Set exercise - Rewrite the lines from the one containing "Viewport: 500px width, 602px height." up to and including the one containing "Open the three-dot more options menu", changing "menu" to "panel" and keeping everything else the same.

Provided records -

%%

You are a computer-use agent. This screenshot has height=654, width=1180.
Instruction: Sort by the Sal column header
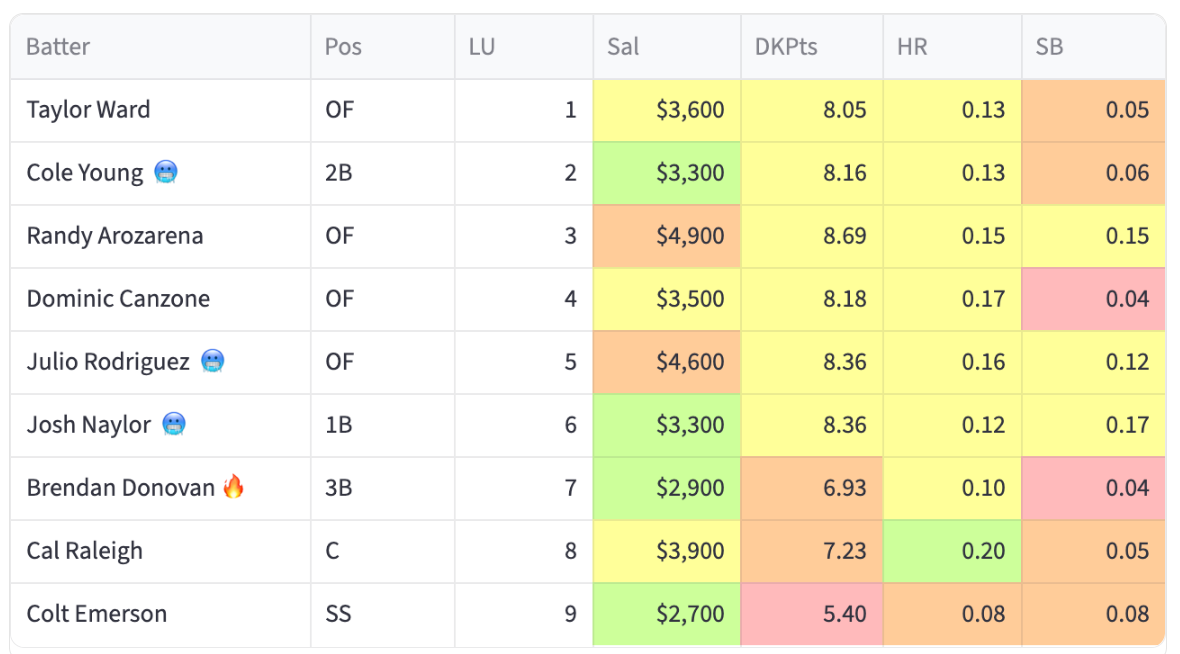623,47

%%
%%

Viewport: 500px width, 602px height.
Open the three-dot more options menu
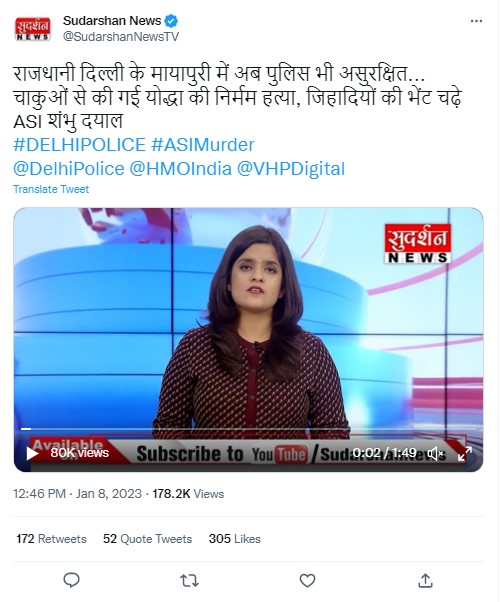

%%

Solution to this exercise -
Viewport: 500px width, 602px height.
Open the three-dot more options panel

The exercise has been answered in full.